┌─ Data supplied

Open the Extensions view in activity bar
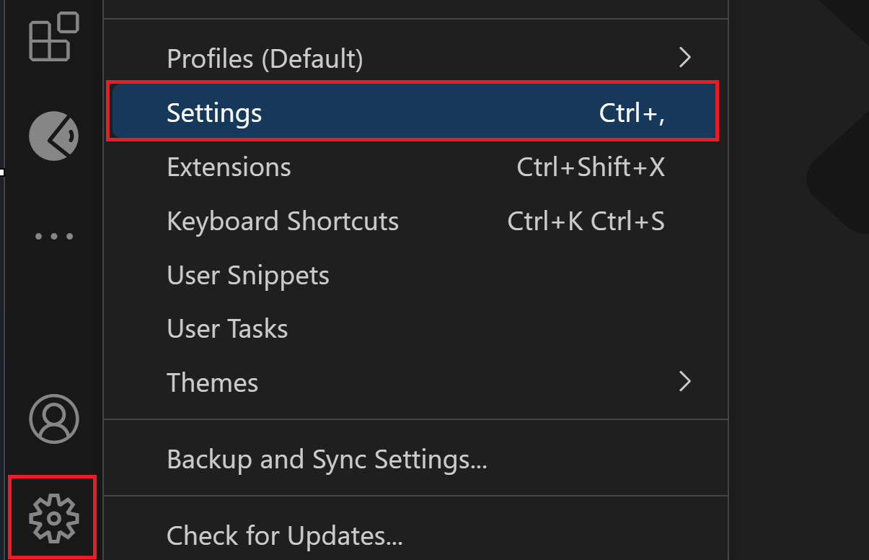click(x=53, y=37)
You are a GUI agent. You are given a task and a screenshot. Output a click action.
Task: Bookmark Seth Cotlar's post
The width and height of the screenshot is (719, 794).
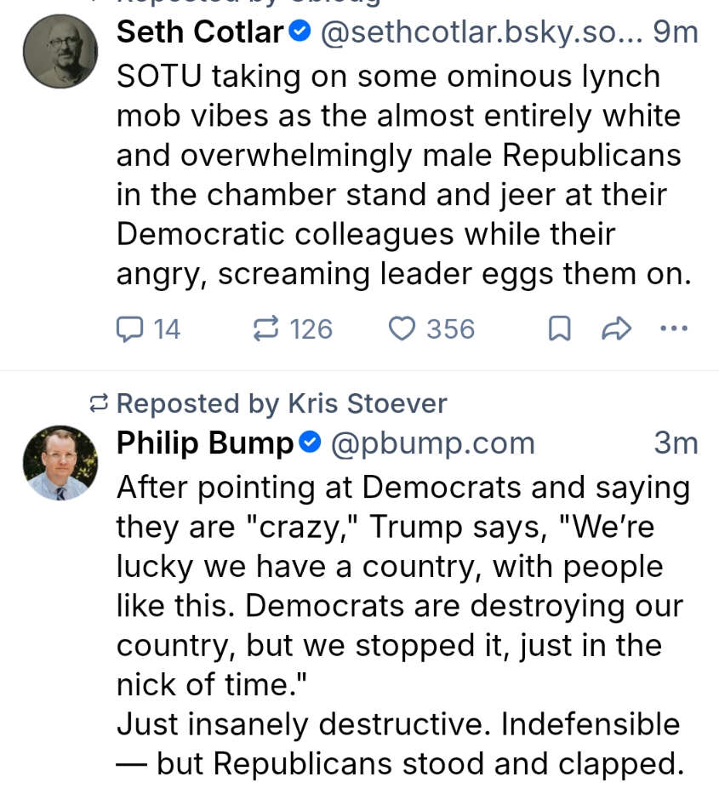tap(559, 328)
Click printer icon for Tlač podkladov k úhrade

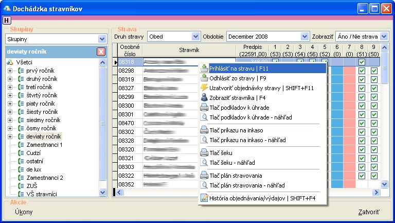(x=205, y=107)
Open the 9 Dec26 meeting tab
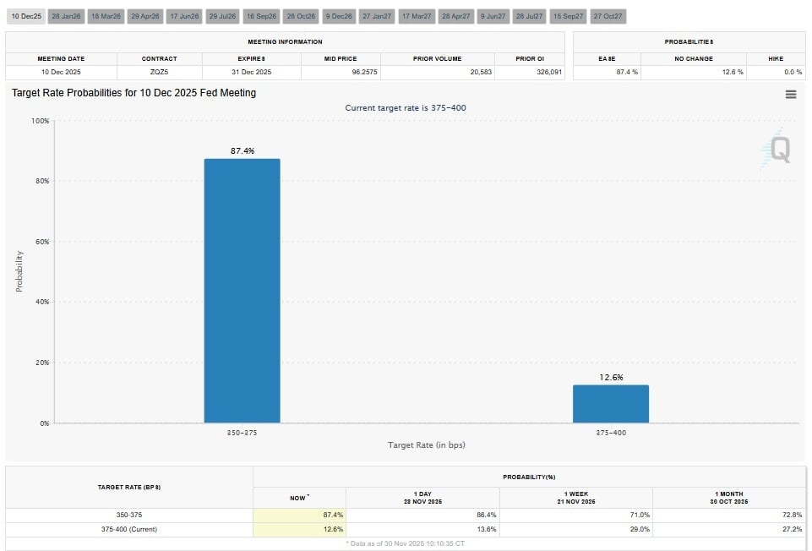812x551 pixels. pyautogui.click(x=339, y=16)
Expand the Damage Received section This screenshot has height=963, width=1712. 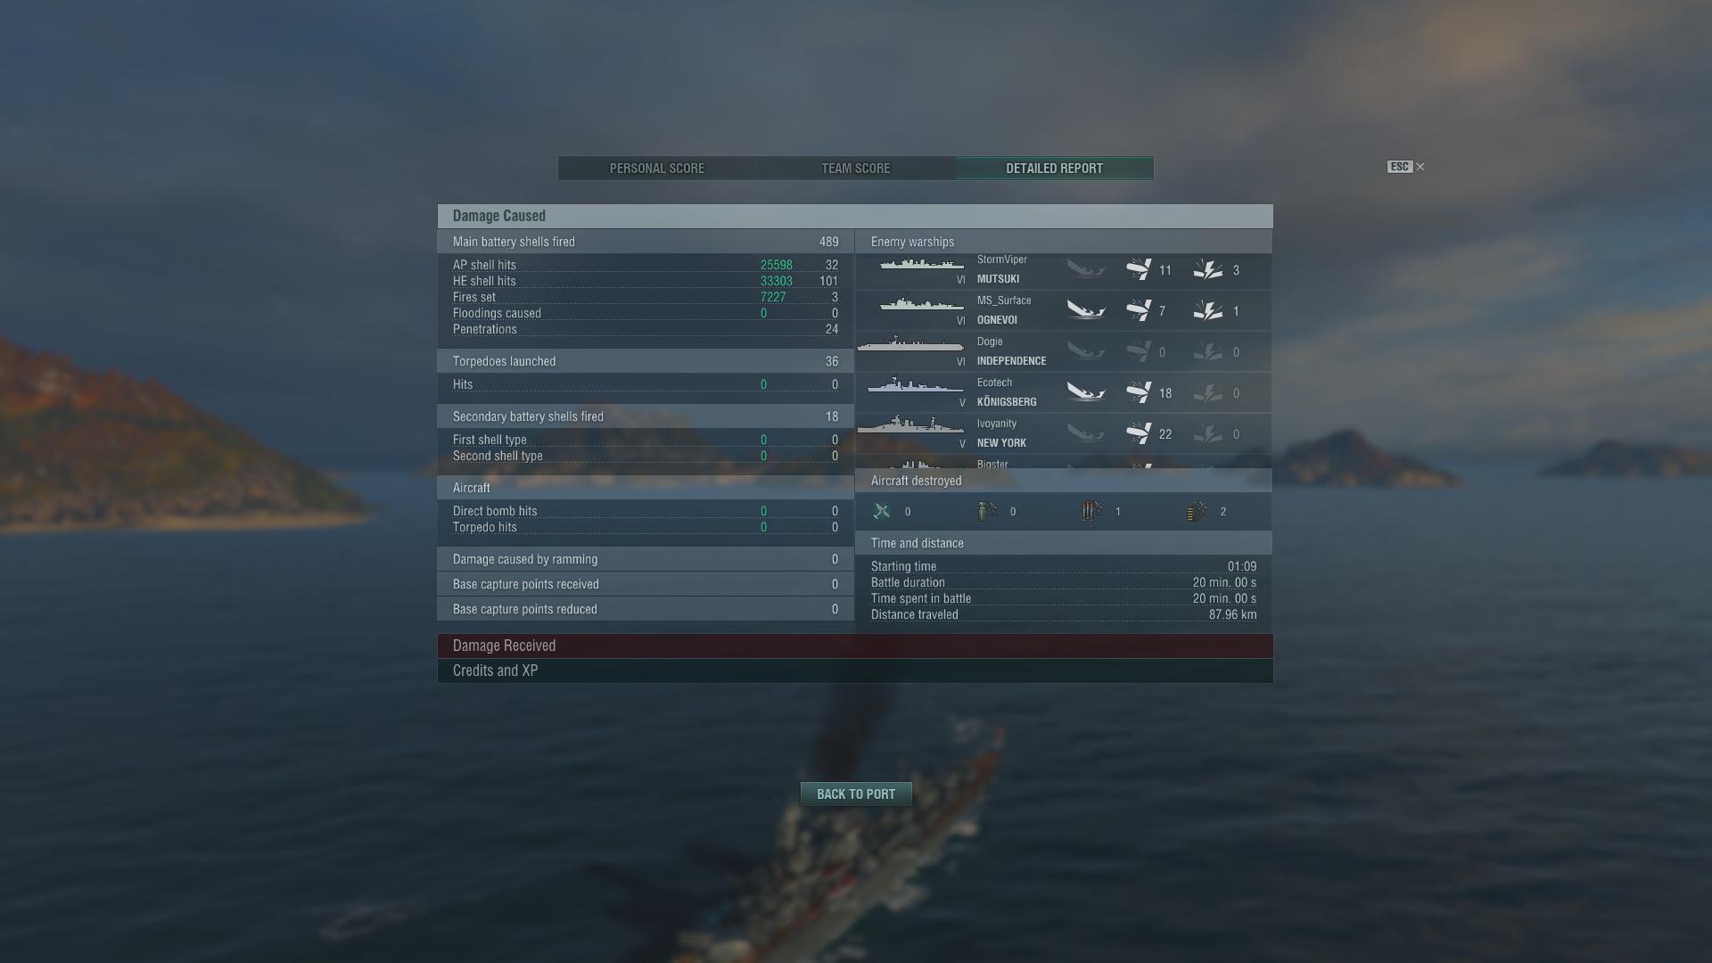point(855,646)
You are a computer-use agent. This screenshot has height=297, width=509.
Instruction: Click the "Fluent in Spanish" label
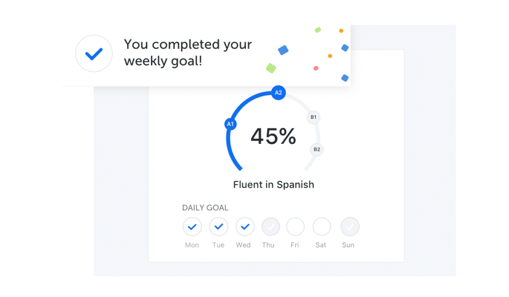[x=273, y=185]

└─

> **Task to carry out**
Reproduce the rows above exactly, starting at the line that contains "You are a GUI" and ending at the line that contains "812x551 pixels. pyautogui.click(x=339, y=16)", with both of those lines included. Leave the pictures out.

> **Problem solution**
You are a GUI agent. You are given a task and a screenshot. Output a click action.
Task: Bookmark Seth Cotlar's post
The width and height of the screenshot is (719, 794).
tap(559, 328)
Click printer icon for Tlač podkladov k úhrade

(x=205, y=107)
Open the 9 Dec26 meeting tab
812x551 pixels. pyautogui.click(x=339, y=16)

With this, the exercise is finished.